Foreign ministers from the Group of Seven industrialised countries are meeting in the western Japanese city of Hiroshima yesterday and today.
Germany's Frank-Walter Steinmeier arrived late due to aircraft problems at departure and missed most of yesterday’s sessions.
Here's what you need to know about this meeting, which includes ministers from Britain, Canada, France, Germany, Italy, Japan and the US:
G7 is short for Group of 7. It is a group of seven countries, Britain, Canada, France, Germany, Italy, Japan and the US. It used to be the G8 when it included Russia, but the Russians have been dropped after the Ukraine crisis.
Russia’s foreign minister is due to visit Tokyo to meet Japanese counterpart Kishida later in the week, a possible prelude to a visit by Japanese Prime Minister Shinzo Abe to Russia in May.

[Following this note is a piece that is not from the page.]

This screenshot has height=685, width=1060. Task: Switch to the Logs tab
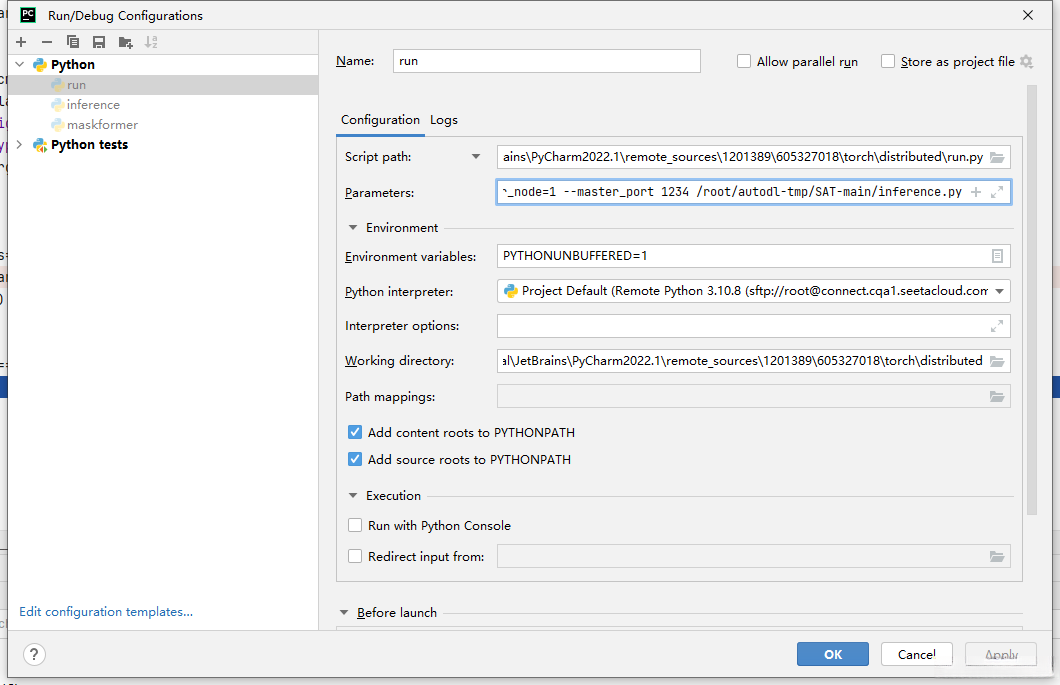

Other G-7 countries might not welcome such a trip.
G7 used to be G6, which used to be the G5, also known as the Library Group. The G5 (United States, the United Kingdom, West Germany, Japan and France) met in an informal way in the Whitehouse Library in 1974.

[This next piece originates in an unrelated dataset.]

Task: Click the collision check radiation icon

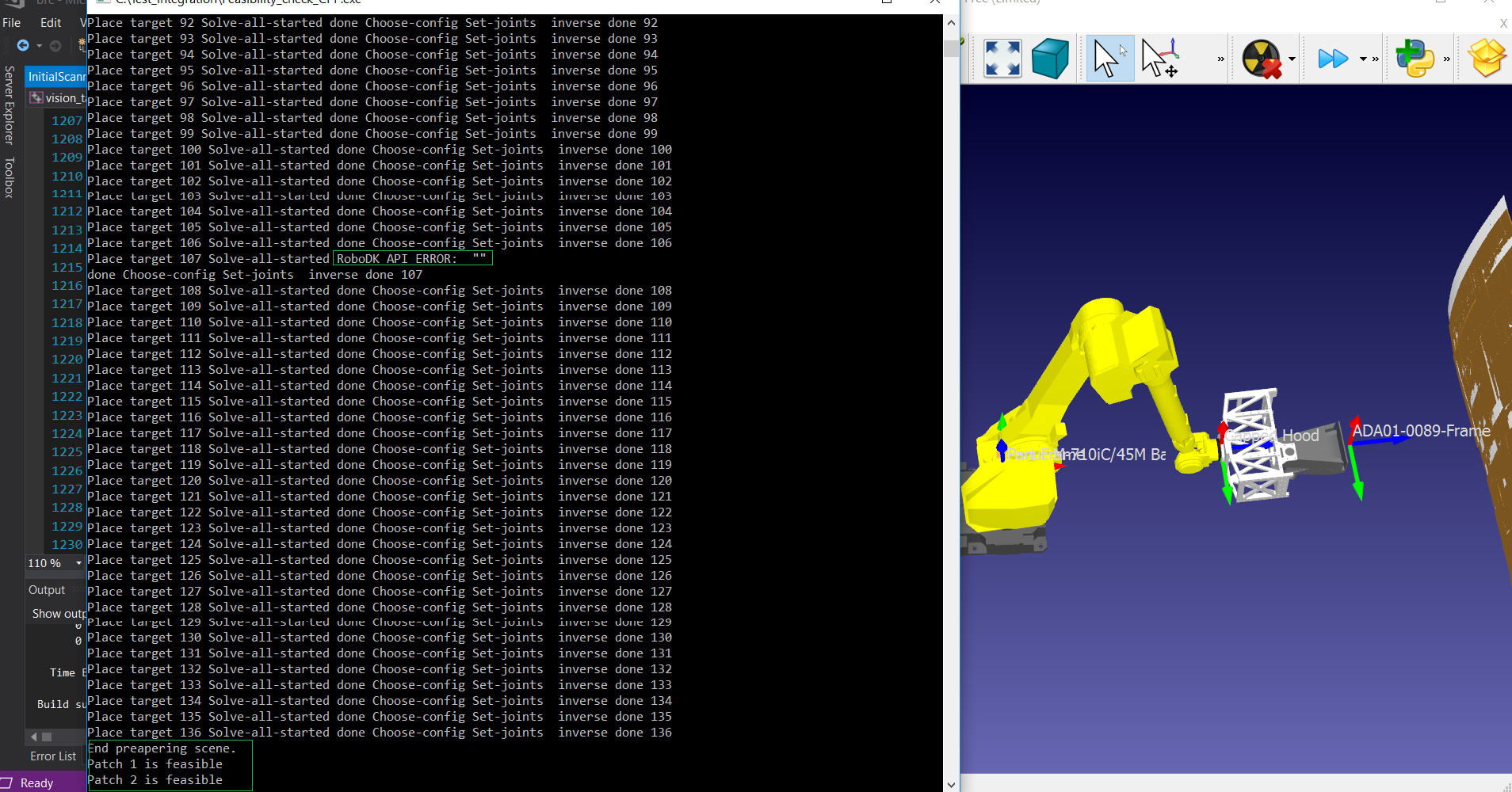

A year later the French leader Giscard d'Estaing convened a meeting which also included Italy, at a castle near Paris. He wanted leaders of the top economies as measured by GDP per capita, to meet in an informal setting and about the then oil crisis. Canada joined in 1976. Russia joined in 1998, to make it the G8.
The nations meet to discuss macroeconomic policies and talk about the state of the world's economy. In 1971 the exchange rate collapsed, which was followed by an energy crisis.
The group usually meets once a year, but sometimes can meet up to four times a year.
This year, Japan hopes to send a message of nonproliferation and peace. Once all but annihilated by a US atomic bomb, Hiroshima has risen back as a symbol of peace and nuclear disarmament. It's also the hometown of host Foreign Minister Fumio Kishida. Hiroshima can also entertain the guests with its homegrown oysters, reputed to be Japan’s best, and the picturesque Miyajima shrine by the sea.
Kishida told Sunday’s reception that he hoped the experience would help the visiting ministers to "learn how Hiroshima has risen back from the atomic bombings to become the symbol of peace and hope."
The foreign ministers will honour the dead at the Hiroshima Peace Park and visit the nearby Atomic Bomb Museum today, a dream come true for many surviving victims, who have for decades campaigned to bring leaders of nuclear states to Hiroshima to see the damage.
Japan also hopes the ministers will issue a separate "Hiroshima declaration" on nuclear nonproliferation, in addition to the usual communique.
Following the recent attacks in Belgium, the ministers condemned terrorism and violent extremism, and agreed that the G-7 countries should take leadership in stepping up global efforts against such attacks.
Also high on the agenda were nuclear nonproliferation, including North Korea’s recent rocket and missile launches, maritime security amid China's assertive posture in the East and South China seas, as well as the Middle East and Ukraine.